新緑の初々しい、四月の下旬。
 入学式の頃に、胸を張って咲き誇っていた桜も散り、そろそろ初夏の暑さが到来する季節がやってくる。
 学校生活に慣れ始めた頃には、生徒会選挙が終わり、新生生徒会が結成されていた。
 しかし、学年や学科が違う彼らが一ヶ月ほどで、お互いを許容しあえるような関係になれるわけなどなかった。

 生徒会室の窓に、涼しげな風が吹き抜ける放課後。
 今まさに、今日の生徒会会議が始まろうとしていた。
「議題は、文化祭における生徒会の出し物の件だな」
 そう言って、議題をまとめた用紙を渡したのは、生徒会の顧問である安藤要であった。
 何かを企んでいるような愉悦の眼差しを向けている。まるで、これから起こるであろう波乱を待ち望んでいるかのように。
 用紙を受け取り、なるほどと納得したように深く頷いたのは木野崎秀一だ。
 要綱などの事細かい詳細にざっくりと目を通していると横から一人の女子生徒が視界に映る。
「ステージでの出し物ですよね? 楽しみです!!」
 秀一の持っている用紙に食いつき、楽しげな声を上げたのは、生徒会の紅一点であり、副会長の高科若奈だ。
 ライトブラウンの髪を靡かせて、用紙の内容を覗き込んでいると、幼い少年のような声が耳に飛び込んでくる。
「去年はどんな出し物をしたんですか?」
 興味津々な様子で若奈に問うのは、新一年生で会計担当の筒寺真里である。
 彼は新一年生にして書記の座を射止めた強者で、生徒会のメンバー全員に一目を置かれる存在だ。
「去年は……えーと、何やったんだっけ。りっちゃん」
 若奈にりっちゃんと呼ばれた男子生徒は、長い嘆息を吐きながら、読んでいた小説から視線を上げて、若奈に答える。
 億劫そうな瞳があまりにも冷ややかで、思わず一瞬怯んでしまう。
「生徒会主催、全校生徒参加型の変顔大会だよ。自分で企画しといて忘れるな」
「あれ、そうだっけ? あはは……」
 乾いた笑いを浮かべていると、真里がおもむろに年季の入った古いそろばんを取り出す。

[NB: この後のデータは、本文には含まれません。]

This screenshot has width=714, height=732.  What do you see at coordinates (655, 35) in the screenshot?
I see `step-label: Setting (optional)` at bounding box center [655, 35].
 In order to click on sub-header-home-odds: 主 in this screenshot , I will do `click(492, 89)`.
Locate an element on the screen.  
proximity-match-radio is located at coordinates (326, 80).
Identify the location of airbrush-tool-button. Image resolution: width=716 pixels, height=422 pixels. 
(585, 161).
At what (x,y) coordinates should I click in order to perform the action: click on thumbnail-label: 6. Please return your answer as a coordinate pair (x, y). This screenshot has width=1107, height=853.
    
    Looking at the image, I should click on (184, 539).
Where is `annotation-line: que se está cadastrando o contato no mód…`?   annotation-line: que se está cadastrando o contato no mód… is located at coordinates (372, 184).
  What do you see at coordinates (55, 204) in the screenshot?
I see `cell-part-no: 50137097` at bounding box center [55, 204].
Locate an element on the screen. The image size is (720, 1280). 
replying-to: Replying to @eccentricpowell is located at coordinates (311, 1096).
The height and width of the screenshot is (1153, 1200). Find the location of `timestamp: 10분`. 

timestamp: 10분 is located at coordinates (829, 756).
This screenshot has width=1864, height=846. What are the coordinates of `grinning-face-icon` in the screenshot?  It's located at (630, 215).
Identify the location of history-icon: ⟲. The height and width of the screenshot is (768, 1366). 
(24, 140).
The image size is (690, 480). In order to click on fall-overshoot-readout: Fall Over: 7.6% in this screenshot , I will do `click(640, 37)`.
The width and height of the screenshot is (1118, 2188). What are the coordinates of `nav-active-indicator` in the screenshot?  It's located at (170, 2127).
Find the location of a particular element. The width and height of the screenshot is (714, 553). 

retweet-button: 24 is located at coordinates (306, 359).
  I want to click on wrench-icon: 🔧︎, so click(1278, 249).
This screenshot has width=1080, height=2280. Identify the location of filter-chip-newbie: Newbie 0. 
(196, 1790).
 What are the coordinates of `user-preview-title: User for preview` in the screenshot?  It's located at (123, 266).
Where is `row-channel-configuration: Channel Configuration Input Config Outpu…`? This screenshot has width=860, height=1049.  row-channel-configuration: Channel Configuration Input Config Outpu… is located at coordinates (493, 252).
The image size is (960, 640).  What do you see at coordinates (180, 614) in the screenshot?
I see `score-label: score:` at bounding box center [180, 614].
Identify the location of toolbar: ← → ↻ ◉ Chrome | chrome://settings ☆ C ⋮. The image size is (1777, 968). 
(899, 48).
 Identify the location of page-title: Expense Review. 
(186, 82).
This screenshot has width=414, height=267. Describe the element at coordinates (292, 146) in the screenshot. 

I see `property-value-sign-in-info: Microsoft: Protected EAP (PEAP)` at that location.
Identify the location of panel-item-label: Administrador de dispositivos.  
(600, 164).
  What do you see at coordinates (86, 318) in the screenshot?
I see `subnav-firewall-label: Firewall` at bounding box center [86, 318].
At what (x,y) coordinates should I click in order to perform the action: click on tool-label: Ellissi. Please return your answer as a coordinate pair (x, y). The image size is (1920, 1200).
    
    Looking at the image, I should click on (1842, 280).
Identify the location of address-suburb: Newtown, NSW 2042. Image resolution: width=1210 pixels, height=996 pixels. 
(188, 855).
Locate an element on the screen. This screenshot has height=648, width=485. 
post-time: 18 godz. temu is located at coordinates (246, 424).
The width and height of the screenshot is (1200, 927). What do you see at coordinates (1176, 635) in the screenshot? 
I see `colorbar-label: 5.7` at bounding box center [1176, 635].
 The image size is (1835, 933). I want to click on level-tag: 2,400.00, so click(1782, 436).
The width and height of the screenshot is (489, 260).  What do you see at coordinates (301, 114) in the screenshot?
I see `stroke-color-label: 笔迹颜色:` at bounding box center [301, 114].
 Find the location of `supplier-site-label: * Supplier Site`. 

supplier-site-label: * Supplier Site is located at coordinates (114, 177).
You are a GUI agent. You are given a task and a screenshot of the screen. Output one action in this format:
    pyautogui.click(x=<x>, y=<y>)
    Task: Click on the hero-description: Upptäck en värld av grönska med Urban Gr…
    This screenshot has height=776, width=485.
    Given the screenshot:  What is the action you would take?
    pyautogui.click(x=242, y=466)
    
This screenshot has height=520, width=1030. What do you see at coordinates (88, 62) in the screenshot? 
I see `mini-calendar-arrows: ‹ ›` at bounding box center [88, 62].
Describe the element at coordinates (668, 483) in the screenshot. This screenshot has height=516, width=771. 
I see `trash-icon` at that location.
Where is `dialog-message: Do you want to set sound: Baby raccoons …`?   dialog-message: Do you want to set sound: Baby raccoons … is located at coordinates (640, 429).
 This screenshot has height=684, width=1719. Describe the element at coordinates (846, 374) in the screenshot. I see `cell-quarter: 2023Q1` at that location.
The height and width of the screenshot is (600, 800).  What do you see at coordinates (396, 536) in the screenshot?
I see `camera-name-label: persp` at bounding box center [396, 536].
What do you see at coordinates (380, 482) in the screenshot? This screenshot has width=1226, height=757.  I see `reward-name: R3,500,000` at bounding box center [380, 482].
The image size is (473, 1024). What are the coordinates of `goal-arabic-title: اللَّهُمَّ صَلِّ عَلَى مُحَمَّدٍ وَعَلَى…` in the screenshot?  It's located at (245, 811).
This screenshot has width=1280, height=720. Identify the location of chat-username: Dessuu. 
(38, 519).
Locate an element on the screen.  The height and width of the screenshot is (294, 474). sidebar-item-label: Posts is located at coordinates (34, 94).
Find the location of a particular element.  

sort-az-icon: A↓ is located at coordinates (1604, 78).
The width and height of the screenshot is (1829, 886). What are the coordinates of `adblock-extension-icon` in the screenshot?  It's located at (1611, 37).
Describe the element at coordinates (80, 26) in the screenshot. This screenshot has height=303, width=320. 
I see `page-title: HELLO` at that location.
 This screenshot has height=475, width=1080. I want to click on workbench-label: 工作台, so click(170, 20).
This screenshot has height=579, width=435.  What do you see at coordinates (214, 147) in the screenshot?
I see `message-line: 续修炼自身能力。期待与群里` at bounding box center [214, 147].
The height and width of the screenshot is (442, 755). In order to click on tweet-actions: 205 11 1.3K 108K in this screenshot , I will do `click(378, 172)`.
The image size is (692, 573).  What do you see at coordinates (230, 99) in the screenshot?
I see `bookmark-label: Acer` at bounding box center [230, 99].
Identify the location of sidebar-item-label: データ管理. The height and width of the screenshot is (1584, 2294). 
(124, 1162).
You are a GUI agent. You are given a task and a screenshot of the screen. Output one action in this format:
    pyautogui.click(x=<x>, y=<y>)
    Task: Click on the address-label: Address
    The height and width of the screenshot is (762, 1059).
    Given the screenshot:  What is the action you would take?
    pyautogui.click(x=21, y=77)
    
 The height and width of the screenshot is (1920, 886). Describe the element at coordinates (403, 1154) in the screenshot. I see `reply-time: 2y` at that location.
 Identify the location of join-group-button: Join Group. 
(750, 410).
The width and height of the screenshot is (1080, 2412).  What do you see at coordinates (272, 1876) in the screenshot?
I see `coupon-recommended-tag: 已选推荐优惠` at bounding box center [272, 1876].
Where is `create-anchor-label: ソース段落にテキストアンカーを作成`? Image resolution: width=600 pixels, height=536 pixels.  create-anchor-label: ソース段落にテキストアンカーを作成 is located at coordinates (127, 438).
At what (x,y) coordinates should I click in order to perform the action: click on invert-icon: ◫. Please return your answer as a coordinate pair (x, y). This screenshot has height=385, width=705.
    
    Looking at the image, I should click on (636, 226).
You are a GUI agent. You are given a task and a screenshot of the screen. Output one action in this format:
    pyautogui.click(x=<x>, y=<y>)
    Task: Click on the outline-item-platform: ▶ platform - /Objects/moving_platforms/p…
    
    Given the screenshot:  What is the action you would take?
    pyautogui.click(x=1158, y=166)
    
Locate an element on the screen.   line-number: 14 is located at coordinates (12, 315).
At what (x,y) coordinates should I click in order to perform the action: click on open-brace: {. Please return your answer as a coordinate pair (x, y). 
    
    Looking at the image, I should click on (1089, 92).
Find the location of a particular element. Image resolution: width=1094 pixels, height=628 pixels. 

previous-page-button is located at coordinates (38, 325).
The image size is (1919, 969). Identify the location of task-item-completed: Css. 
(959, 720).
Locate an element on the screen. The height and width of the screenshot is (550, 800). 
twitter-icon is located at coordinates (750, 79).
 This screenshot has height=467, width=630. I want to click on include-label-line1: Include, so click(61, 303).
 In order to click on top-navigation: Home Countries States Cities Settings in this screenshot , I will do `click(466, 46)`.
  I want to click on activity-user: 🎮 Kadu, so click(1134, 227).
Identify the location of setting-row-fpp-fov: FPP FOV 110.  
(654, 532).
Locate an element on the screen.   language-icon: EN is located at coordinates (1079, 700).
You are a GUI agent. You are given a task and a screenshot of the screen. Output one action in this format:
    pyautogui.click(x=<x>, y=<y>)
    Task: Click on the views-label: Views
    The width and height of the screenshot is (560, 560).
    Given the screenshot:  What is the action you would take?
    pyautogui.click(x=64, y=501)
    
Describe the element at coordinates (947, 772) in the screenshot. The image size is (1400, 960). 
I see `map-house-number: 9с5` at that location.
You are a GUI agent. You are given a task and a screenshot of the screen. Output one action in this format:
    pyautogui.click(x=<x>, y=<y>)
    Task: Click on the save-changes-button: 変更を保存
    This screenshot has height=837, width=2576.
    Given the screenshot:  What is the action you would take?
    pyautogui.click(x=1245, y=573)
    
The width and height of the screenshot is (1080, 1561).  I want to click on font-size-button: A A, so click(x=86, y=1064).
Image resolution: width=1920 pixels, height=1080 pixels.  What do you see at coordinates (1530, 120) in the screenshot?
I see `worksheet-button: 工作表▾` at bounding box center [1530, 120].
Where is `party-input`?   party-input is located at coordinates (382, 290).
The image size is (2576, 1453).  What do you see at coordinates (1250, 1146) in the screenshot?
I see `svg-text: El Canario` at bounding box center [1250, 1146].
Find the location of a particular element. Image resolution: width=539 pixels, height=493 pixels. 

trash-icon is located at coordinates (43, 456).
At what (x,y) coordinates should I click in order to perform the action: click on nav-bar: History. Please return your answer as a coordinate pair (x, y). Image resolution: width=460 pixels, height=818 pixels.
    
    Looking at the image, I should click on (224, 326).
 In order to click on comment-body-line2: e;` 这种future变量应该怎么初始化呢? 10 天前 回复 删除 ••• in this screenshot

「そういうのなら、低コストで済みそうですね。今後の体育祭などの行事だけでなく、学校の備品の補充など、学校に役に立つような資金を残しておくこともできますね」
「いや、今年はそんなケチケチしたイベントよりも、大々的にド派手に盛大に豪快に、どどどどーんとやるぞ!!」
 机をバンバンと叩きながら、やけに豪華なソファーから立ち上がったのは、生徒会長の結城凪沙だ。
 下ろしていた前髪をコンコルドでアップにすると、気合十分に意気揚々と声を上げる。
「……具体的にはどんなことをやりたいんだ」
 秀一の鋭い眼光が凪沙の方へ向けられると、どことなく気不味い空気が生徒会室に吹き荒れた。
 そんな光景を、他の役員たちが固唾を呑んで見守る中、一頻り唸ったあと、凪沙は突然、ぽんと両手を打った。